# Horizontal router part question



## Kelly Rittgers (Aug 6, 2010)

I would like to build a horizontal router table someday. Can anyone tell me what kind of a thing holds this threaded rod on?

Thanks

KR


----------



## Cassandra (Mar 15, 2006)

Hi Kelly:

One typical solutions is:

Top: Insert or tee-nut. I would use an insert, rather than a tee-nut. 

Bottom: (top to bottom) Threaded rod passes through lumber, then through washer, and then through a pair of jam nuts.

Cassandra


----------



## bobj3 (Jan 17, 2006)

Hi Kelly

If I recall Rusty use a rod coupling nut (or a tee nut) and lock nuts on the bottom of the rod.


http://www.routerforums.com/show-n-tell/2949-hoizontal-router-table.html
===



Kelly Rittgers said:


> I would like to build a horizontal router table someday. Can anyone tell me what kind of a thing holds this threaded rod on?
> 
> Thanks
> 
> KR


----------



## Cassandra (Mar 15, 2006)

Hi Bob:

Thanks for the info!

So, Rusty may have used a rod coupling nut? That's what I used the first time on my router lift. Replaced it, as I didn't like the friction. 

Cassandra


----------



## bobj3 (Jan 17, 2006)

HI

Your Welcome, most of the time they are plated and it's best to run a tap down them to clean out the threads, most are flash plated but some are cad plated or hot dip gav. and it will fill the threads up with plating...most are taped with a 2A fit and will hang up on full thread rod if it's the rolled type..a quick way to fix the error is to chuck a tap in a power drill and run it down 4 or 5 times so you can hand spin the nut by hand..but as you know it takes two parts so the rod must be clean also..same way with a power drill so both parts can spin by hand easy..a one finger spin.. just a tip from old bolt and nut guy ... 

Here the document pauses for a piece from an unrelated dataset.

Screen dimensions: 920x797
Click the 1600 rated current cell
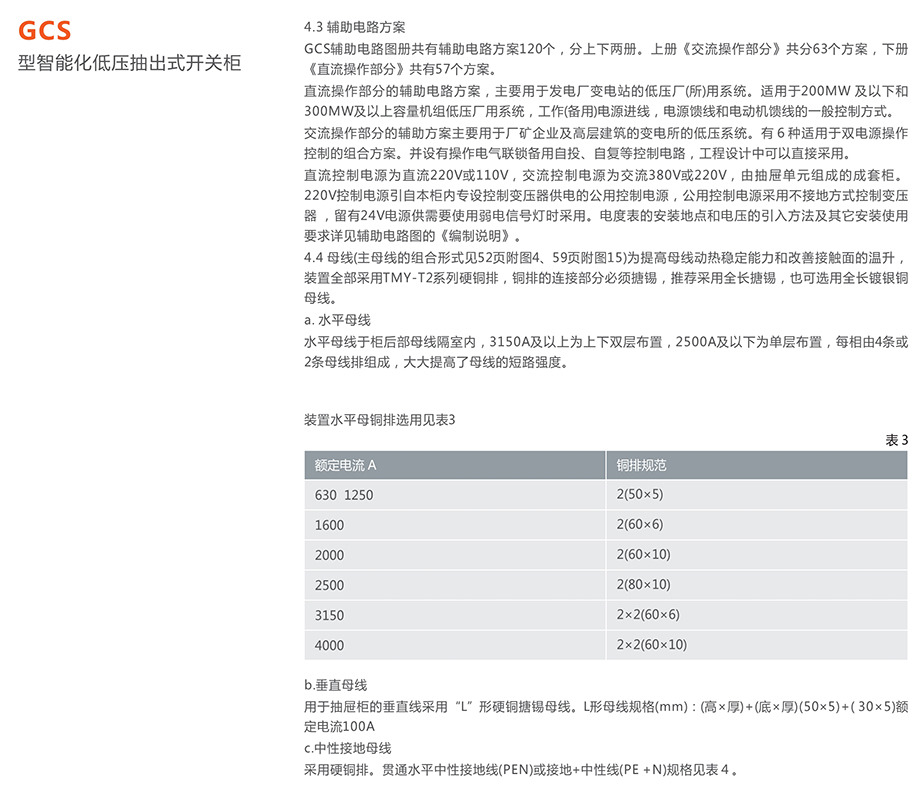point(329,525)
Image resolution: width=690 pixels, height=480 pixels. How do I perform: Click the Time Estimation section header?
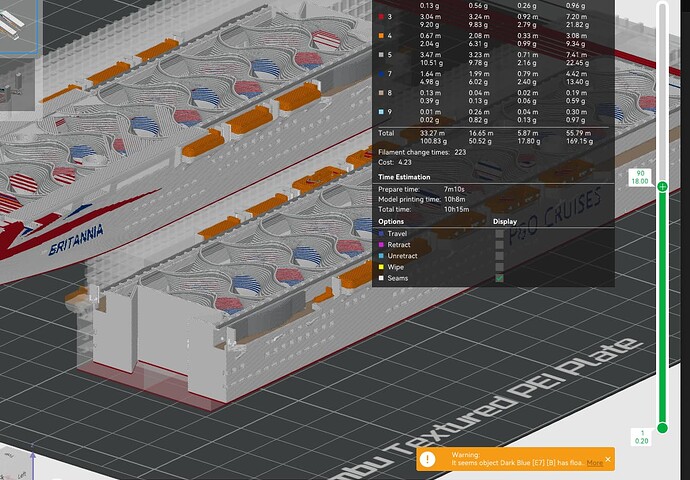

Just one more tip, once you have the threads nice and clean pickup some Maalox and put on a nice light coat it will stop the gulling and will let the nuts move nice easy..

http://www.maaloxus.com/index.shtml

=====
=======



Cassandra said:


> Hi Bob:
> 
> Thanks for the info!
> 
> ...


----------



## Micah (Oct 11, 2010)

Look at barrel nuts and bolts.


----------



## bobj3 (Jan 17, 2006)

Hi Micah

True ,but 1/2-13 or bigger, barrel nuts are hard to come by, but rod coupling nuts are easy and they only cost .10¢ each..the norm..but you can make your own barrel nuts with some steel pipe for peanuts or some flat steel stock.

==========



Micah said:


> Look at barrel nuts and bolts.


----------



## Micah (Oct 11, 2010)

Point well taken, thanks.


----------



## Marco (Feb 21, 2009)

*Chewables don't work!*



bobj3 said:


> HI
> 
> ................... Just one more tip, once you have the threads nice and clean pickup some Maalox and put on a nice light coat it will stop the gulling and will let the nuts move nice easy..
> 
> ...


Ugh Bob I tried the Maalox trick but the Chewables I rubbed on the threads just crumbled. Do you need to chew the Chewables first and then spit on the threads? :jester:


----------



## bobj3 (Jan 17, 2006)

Hi 

hahahahahahahaha, just take the cap off and pour it on threads 

hahahahahahahaha
Or 
you can take a small bite off the plug than put in one of "Chewables" in your mouth, than spit it on the threads  that may do it too  

=======




Marco said:


> Ugh Bob I tried the Maalox trick but the Chewables I rubbed on the threads just crumbled. Do you need to chew the Chewables first and then spit on the threads? :jester:


----------



## Marco (Feb 21, 2009)

I ain't smart enough to chew and spit, tried both "Redman" and "Copenhagen" .... both times ended up swallowinng and turning green!!!! ........ I'll try the liquid Maalox


----------